**READING PASSAGE**
>>>>>
The Relationship "Waltz"
By: Dorcas Onabanjo Illustration: Lorraine Sorlet
I have started dating again -- I know, it’s a shock to me, as well. But, alas, here I am. Freshly out of my writer's block and dating a man. So far it’s going well -- there are a few things that cause apprehension but that’s a conversation for another day.
The dating scene has me thinking -- or overthinking, about humans and the way we interact with one another romantically. There are habits and comfort levels that creep into effect when there’s a potential love interest or relationship on the horizon. We seem to fall into steps that I like to call the “dating waltz.” To be clear, I’m not talking about that super odd shuffle we do when we don’t know whether or not we like someone and we’re still trying to figure that person out. I’m talking about that limbo you fall into when you’re comfortable and confident with each action you take because the mutual affection for one another has been established -- so, now, you’re just working out the kinks.
Since I’ve begun dating (again), I’ve realized that I’ve fallen into a rhythm -- it’s, like, I’m walking around singing the “dating tune.” This rhythm was almost automatic despite the fact I’ve been on a dating hiatus. Why did I start singing along so easily? I’m beginning to wonder, is it innate or is it taught? Being a neuroscience major (yes, I will forever harp about that because I am THAT bitch and will never let you forget it!) I look to science to help me understand because what are feelings when one only catches flights?
It would appear that this ‘waltz’ can be explained using ‘attachment theory,’ which was first developed by John Bowlby in the late 60’s and then expanded upon to relate to adult romantic relationships by Cindy Hazan and Phillip Shaver in 1987. ‘Attachment theory’ is the idea that there is a sequence of developmental steps not unlike that between the bond of a child and parent that results in this conformity, which in turn stems from a biological prerequisite for safety and survival. (This is basically the idea that you need to feel safe and secure with a person.) The added components; however, are sexuality and caregiving. When these two components are intertwined with ‘attachment’ they seem to produce an understanding of how we are supposed to fall into the rhythm of romantic relationships.
<<<<<
**EXERCISE A**
Please translate this sentence from the essay on the dating waltz into Spanish: "Why did I start singing along so easily?"
**EXERCISE B**
In the essay on the dating waltz, rewrite the stretch from "Since I’ve begun" through "only catches flights?", substituting "groove" for "rhythm".

**AVAILABLE DATA**
>>>>>
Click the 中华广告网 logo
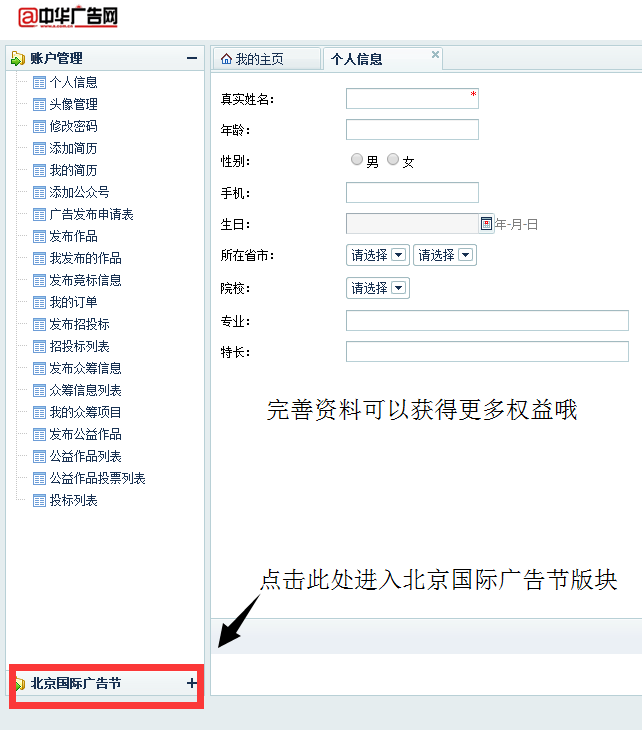The width and height of the screenshot is (642, 730). [68, 17]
<<<<<
**EXERCISE RESULT A**
¿Por qué empecé a seguir la canción con tanta facilidad?

**EXERCISE RESULT B**
Since I’ve begun dating (again), I’ve realized that I’ve fallen into a groove -- it’s, like, I’m walking around singing the “dating tune.” This groove was almost automatic despite the fact I’ve been on a dating hiatus. Why did I start singing along so easily? I’m beginning to wonder, is it innate or is it taught? Being a neuroscience major (yes, I will forever harp about that because I am THAT bitch and will never let you forget it!) I look to science to help me understand because what are feelings when one only catches flights?